## ASSIGNMENT
Please retype the listing below exactly, from its opening line through the line where "Search by image" appears.

## MATERIALS PROVIDED
=====
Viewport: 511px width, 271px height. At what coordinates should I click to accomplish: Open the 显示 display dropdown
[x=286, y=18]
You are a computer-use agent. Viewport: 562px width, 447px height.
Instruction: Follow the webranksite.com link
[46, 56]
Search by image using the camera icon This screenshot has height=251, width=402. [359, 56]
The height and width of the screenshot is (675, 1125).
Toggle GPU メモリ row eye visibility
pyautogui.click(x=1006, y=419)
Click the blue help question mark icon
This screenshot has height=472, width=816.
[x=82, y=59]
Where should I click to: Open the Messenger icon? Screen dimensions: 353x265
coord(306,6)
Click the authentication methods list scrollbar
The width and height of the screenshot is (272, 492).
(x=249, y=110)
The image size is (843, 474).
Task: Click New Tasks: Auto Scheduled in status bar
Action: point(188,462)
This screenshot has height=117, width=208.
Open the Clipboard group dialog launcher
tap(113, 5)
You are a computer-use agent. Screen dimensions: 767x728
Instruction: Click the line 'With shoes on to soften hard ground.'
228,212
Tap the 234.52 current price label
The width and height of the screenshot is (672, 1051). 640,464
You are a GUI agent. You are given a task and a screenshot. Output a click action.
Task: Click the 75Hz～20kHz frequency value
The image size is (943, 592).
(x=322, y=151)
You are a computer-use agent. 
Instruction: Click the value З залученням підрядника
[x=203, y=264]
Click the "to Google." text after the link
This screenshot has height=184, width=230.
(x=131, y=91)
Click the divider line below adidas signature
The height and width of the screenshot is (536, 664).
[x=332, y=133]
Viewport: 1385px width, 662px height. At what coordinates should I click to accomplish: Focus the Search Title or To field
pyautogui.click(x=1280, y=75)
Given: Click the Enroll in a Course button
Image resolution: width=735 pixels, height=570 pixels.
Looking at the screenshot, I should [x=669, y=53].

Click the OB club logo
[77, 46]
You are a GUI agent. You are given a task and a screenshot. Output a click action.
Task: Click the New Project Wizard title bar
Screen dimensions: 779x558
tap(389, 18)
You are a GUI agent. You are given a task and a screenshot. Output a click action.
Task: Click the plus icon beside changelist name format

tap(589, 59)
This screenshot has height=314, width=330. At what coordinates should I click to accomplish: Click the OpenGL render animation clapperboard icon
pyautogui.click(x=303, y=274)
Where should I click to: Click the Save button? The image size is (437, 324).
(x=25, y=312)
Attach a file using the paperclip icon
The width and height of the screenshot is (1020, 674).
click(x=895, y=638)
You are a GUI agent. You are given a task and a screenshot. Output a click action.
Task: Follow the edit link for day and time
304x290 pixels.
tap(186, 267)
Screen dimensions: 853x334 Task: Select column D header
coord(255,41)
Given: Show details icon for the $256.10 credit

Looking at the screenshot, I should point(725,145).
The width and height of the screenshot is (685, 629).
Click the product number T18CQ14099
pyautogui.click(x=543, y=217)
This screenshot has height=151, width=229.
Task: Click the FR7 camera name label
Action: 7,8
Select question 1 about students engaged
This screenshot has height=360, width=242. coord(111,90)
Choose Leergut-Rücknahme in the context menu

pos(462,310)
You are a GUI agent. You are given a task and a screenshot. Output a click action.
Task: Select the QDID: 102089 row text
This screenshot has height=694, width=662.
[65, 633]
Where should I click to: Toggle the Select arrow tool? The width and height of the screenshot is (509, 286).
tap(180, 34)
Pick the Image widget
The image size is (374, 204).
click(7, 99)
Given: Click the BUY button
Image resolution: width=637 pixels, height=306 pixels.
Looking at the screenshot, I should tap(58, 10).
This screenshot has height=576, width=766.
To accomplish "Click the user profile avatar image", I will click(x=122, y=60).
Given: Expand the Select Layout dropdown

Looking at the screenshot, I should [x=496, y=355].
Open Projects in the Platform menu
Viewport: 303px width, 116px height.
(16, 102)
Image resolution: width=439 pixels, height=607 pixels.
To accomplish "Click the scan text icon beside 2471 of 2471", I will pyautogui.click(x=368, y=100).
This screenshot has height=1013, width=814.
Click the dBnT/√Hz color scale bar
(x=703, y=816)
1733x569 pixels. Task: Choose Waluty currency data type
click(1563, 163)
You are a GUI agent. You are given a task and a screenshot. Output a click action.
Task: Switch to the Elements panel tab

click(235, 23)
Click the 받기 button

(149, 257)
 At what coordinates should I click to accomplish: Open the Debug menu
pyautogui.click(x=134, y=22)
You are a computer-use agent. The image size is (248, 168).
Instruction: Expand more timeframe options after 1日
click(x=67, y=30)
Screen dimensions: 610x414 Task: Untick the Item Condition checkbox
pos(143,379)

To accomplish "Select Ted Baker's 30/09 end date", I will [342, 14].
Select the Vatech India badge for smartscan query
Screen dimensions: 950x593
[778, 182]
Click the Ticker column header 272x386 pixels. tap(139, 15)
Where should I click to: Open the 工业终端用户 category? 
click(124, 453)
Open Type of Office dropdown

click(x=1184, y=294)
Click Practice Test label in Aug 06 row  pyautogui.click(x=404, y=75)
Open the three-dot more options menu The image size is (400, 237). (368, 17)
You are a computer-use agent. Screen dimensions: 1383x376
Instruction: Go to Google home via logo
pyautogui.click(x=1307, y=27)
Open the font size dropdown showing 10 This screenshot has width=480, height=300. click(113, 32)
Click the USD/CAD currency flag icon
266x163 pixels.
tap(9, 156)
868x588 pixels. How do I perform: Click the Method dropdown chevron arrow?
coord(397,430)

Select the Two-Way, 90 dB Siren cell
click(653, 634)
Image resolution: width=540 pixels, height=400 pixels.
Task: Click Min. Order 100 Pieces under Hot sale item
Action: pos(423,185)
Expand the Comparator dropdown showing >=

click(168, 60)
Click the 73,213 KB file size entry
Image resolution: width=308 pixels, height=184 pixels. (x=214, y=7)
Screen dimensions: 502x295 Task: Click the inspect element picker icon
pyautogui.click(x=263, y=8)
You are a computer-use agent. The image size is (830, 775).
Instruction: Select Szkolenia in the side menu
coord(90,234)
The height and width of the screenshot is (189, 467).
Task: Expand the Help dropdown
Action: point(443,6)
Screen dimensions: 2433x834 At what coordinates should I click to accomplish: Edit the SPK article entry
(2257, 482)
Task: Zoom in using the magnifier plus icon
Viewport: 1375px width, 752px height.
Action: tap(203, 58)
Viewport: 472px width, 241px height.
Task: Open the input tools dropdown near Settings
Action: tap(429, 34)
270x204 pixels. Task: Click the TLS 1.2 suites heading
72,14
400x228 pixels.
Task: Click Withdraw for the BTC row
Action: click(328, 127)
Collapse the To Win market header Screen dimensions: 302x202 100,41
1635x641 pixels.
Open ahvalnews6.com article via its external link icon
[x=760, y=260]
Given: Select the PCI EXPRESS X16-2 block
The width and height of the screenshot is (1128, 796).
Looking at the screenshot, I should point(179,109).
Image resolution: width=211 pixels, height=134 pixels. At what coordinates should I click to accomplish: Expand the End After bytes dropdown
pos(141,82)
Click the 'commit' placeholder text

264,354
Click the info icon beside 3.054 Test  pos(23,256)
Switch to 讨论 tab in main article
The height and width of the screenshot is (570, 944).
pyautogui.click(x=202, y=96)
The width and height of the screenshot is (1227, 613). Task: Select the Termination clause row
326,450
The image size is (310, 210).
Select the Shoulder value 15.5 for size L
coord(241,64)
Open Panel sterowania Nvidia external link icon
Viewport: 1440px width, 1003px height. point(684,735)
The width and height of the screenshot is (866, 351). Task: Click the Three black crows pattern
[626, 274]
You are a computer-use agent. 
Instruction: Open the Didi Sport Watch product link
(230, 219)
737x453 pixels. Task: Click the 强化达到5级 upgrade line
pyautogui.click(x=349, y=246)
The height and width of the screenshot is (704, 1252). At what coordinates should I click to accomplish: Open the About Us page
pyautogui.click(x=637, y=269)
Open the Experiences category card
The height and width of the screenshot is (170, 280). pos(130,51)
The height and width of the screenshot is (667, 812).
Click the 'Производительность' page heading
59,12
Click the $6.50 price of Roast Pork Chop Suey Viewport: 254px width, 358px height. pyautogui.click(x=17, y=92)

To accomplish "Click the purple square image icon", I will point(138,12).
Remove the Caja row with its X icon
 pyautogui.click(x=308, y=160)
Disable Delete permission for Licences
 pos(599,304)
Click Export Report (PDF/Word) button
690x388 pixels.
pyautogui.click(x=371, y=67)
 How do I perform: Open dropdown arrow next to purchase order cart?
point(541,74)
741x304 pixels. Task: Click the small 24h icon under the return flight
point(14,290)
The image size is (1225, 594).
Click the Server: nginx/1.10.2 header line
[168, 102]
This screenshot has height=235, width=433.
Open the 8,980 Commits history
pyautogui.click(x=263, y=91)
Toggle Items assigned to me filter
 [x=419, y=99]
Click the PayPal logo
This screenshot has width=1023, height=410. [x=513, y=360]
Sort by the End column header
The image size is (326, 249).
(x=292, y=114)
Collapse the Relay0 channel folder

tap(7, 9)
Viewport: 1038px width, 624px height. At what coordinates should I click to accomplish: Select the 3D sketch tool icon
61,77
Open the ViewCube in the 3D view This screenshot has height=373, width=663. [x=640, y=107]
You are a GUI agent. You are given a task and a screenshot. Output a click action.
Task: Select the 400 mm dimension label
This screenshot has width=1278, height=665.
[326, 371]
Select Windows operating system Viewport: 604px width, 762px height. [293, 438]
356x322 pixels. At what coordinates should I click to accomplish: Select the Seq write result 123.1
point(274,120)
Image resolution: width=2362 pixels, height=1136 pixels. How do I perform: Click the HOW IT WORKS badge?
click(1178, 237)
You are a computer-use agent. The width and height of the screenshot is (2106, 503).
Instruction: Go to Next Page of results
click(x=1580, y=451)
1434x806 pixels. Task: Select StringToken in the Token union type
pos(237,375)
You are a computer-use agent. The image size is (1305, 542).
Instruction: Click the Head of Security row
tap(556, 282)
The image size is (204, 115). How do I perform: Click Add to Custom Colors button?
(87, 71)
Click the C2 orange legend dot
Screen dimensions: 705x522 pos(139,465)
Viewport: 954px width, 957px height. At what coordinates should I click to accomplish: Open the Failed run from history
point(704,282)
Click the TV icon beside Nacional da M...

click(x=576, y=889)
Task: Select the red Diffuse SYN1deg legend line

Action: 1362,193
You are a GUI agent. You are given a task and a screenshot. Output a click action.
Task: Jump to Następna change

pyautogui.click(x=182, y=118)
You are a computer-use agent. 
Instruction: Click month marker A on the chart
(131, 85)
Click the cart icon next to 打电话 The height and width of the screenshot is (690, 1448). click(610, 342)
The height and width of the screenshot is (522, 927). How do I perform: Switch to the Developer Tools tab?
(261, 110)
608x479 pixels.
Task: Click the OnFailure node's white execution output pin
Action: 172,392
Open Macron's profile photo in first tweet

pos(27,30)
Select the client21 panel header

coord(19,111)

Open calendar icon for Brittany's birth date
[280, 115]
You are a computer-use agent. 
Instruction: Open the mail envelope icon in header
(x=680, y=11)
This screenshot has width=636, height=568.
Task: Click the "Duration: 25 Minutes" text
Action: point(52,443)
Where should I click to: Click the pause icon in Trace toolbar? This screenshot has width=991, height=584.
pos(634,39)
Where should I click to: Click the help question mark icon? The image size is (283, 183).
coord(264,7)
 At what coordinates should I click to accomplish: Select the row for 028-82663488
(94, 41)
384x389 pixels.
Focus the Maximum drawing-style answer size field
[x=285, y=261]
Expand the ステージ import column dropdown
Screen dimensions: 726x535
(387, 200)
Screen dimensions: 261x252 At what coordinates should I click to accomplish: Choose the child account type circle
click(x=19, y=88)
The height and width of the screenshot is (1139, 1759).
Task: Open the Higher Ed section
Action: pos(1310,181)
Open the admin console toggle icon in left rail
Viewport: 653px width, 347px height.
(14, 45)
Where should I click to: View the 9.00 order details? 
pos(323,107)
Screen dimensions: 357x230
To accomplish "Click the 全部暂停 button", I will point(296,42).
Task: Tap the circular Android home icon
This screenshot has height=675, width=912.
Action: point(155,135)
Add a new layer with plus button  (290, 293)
=====
## TASK SOLUTION
Viewport: 511px width, 271px height. At what coordinates should I click to accomplish: Open the 显示 display dropdown
[x=286, y=18]
You are a computer-use agent. Viewport: 562px width, 447px height.
Instruction: Follow the webranksite.com link
[46, 56]
Search by image using the camera icon This screenshot has height=251, width=402. [359, 56]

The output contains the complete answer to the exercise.